The proposed provision in question is so new and so outside of the normal practice of administrative law that we're still grappling with it and still trying to unpack exactly how it could be operationalized. It will take us some time to do so. That's one example of the types of things we are trying to think about—how this could be implemented—along with some of the other things I mentioned, such as the provision for the use of confidential information in this context in the Canada Evidence Act.

We probably don't have a crosswalk here, but it's going to take us a while to try to figure this one out.

4:05 p.m.

Conservative

Frank Caputo Conservative Kamloops—Thompson—Nicola, BC

I'm mindful of that. This is new, but sometimes the law develops in new ways.

Vavilov is obviously common law from the Supreme Court of Canada, which Canadian tribunals and courts on judicial review are bound by, but we're creating something other than common law. We're creating statute law that tells a judge, in the administrative context, which I know is a novel one.... Yes, this could be very new, as you would say, and perhaps, dare I say, groundbreaking. I don't like to say that, but you're smiling.

I'm sure it's giving some people fits and they're saying, “What are they doing?”, but sometimes we have to challenge the process.
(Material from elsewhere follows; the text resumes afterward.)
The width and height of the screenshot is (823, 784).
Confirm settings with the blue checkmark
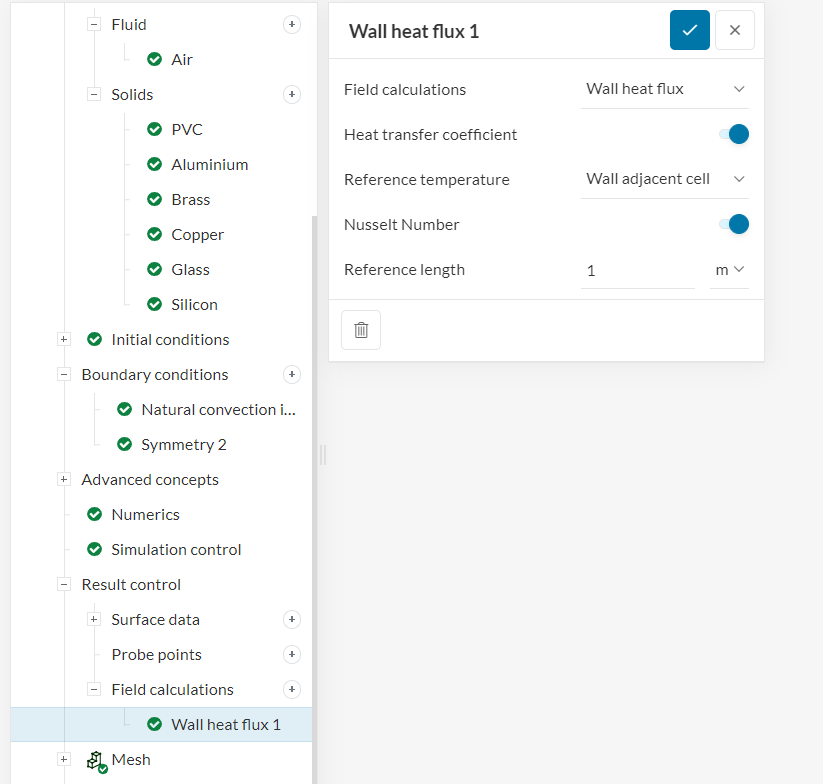tap(690, 30)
If challenging the process means that despite it being in an administrative context, we would like a judge to see this and to make a decision on what could be a life-changing issue for parties.... I get that it's new, but I just don't get how.... You talk about the crosswalk, but saying that we don't know how it's going to work and that this is going to be different doesn't mean it's going to take months for somebody to satisfy a judge that, in terms of disclosure, there are reasonable grounds to believe something would be injurious to international relations, national defence or national security.

I guess where I'm struggling, sir, is that I don't see how that would take months simply because this is something we're figuring out. Sometimes we do have to figure things out. Sometimes we do have to change things. Perhaps this is that time or perhaps it isn't. That is ultimately up to the House of Commons. That's why I'm pushing back.

I'm not trying to be rude or anything. I'm just trying to put something on the table and clarify why I believe what I'm putting forward, in order to get legislation that balances privacy, charter rights and the government's necessity to protect our digital infrastructure.

The Chair Liberal Jean-Yves Duclos

MP Powlowski.

Marcus Powlowski Liberal Thunder Bay—Rainy River, ON

I'm trying to understand the issue here. I understand that the government may want a non-disclosure agreement because they don't want to advertise a vulnerability, but wouldn't that agreement be with the telecommunications provider that has the vulnerability? Also, why would a telecommunications provider that has a vulnerability advertise that they have a vulnerability?

4:10 p.m.

Director General, Telecommunications and Internet Policy Branch, Department of Industry

Andre Arbour

The telecom service provider would have no objection to a confidentiality provision. There's no tension there. The issue is that there needs to be a positive power to give the government the ability to make an order confidential. Otherwise, it has to be public. It's one of the reasons why, for the government's proposed amendment G-1, the representations by the telecommunications service provider are one of the factors suggested for consideration.

Marcus Powlowski Liberal Thunder Bay—Rainy River, ON

The de facto is that an order would have to be public?

4:10 p.m.

Director General, Telecommunications and Internet Policy Branch, Department of Industry

Marcus Powlowski Liberal Thunder Bay—Rainy River, ON

Where is it published, or how is it made public?